:: Material for this exercise ::
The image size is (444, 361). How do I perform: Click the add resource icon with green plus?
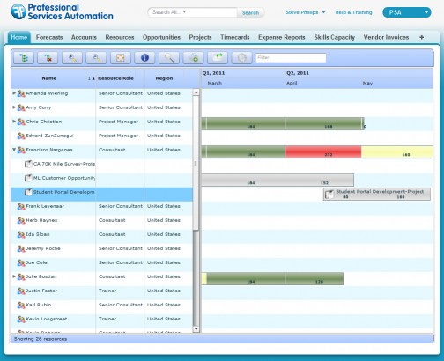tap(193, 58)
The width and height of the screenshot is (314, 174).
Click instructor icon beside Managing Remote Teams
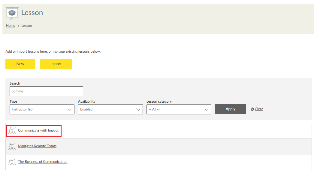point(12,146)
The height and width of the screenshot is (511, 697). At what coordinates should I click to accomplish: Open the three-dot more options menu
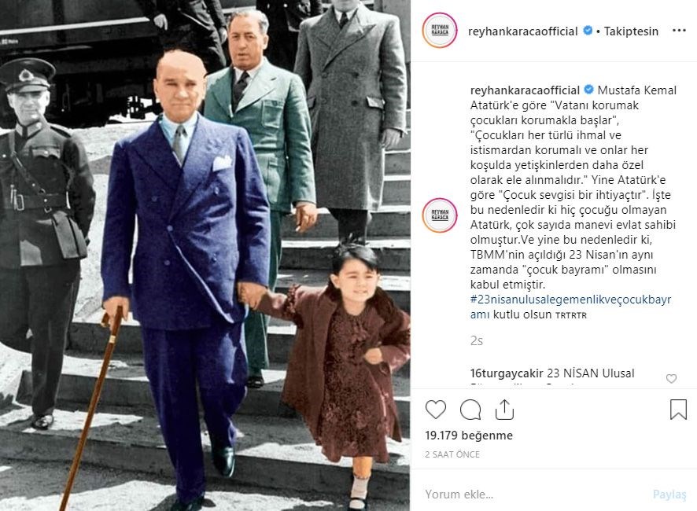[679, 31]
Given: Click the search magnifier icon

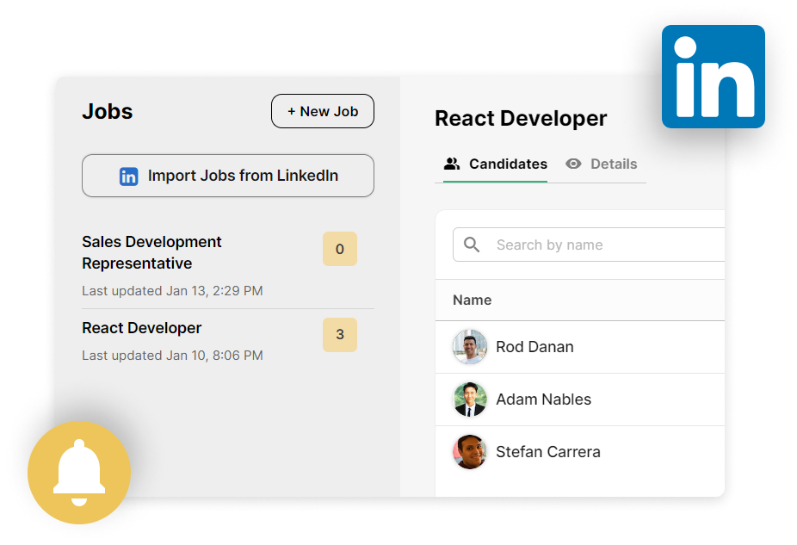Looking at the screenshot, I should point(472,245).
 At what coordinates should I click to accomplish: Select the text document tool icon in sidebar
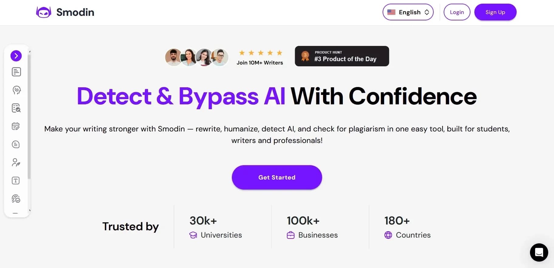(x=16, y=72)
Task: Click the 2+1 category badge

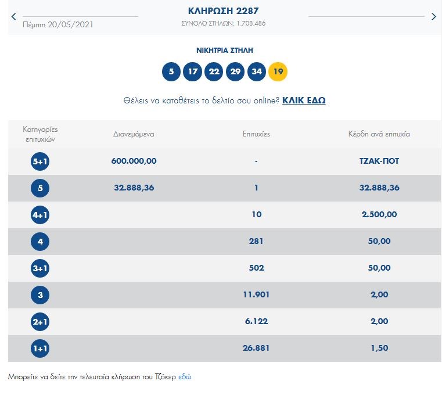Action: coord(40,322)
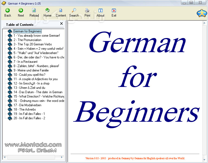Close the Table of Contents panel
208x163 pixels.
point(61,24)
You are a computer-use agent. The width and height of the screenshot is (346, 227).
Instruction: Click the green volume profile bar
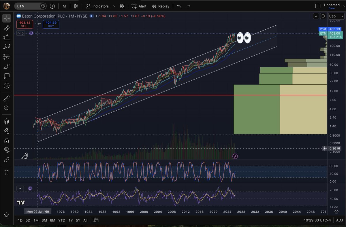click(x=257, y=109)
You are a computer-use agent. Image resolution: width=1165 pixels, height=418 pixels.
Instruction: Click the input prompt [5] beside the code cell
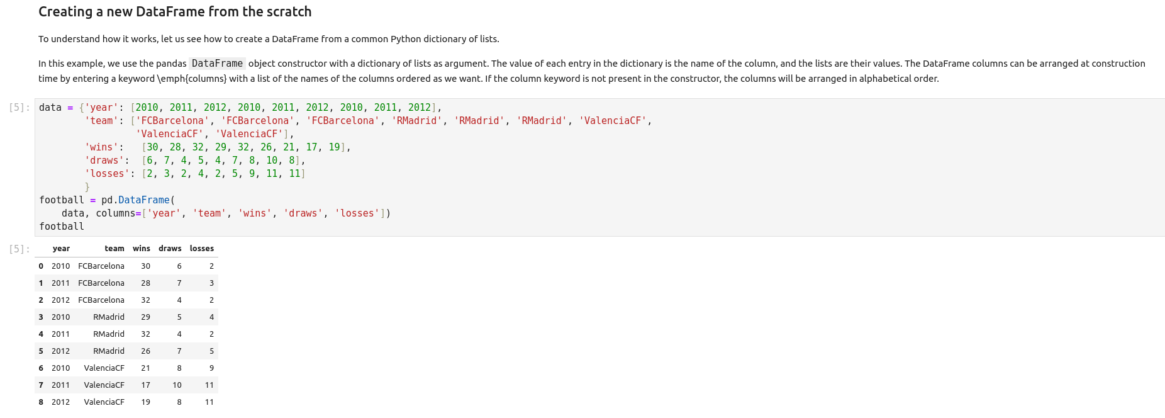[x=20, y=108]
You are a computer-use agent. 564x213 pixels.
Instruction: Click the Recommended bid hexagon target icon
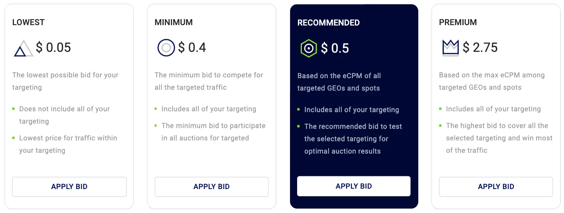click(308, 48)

:: Given task ::
Copy the entire listing above word for word, leaving out the pictures.

:: The output ::
The image size is (444, 361). How do I perform: Click the add resource icon with green plus?
tap(193, 58)
The width and height of the screenshot is (314, 174).
Click instructor icon beside Managing Remote Teams
point(12,146)
The height and width of the screenshot is (511, 697). At what coordinates should I click to accomplish: Open the three-dot more options menu
[679, 31]
Given: Click the search magnifier icon

Looking at the screenshot, I should point(472,245).
 At what coordinates should I click to accomplish: Select the text document tool icon in sidebar
(x=16, y=72)
Task: Click the 2+1 category badge

Action: coord(40,322)
Close the Table of Contents panel
208x163 pixels.
point(61,24)
You are a computer-use agent. The width and height of the screenshot is (346, 227).
Instruction: Click the green volume profile bar
click(x=257, y=109)
You are a computer-use agent. Image resolution: width=1165 pixels, height=418 pixels.
Instruction: Click the input prompt [5] beside the code cell
[x=20, y=108]
You are a computer-use agent. 564x213 pixels.
Instruction: Click the Recommended bid hexagon target icon
click(308, 48)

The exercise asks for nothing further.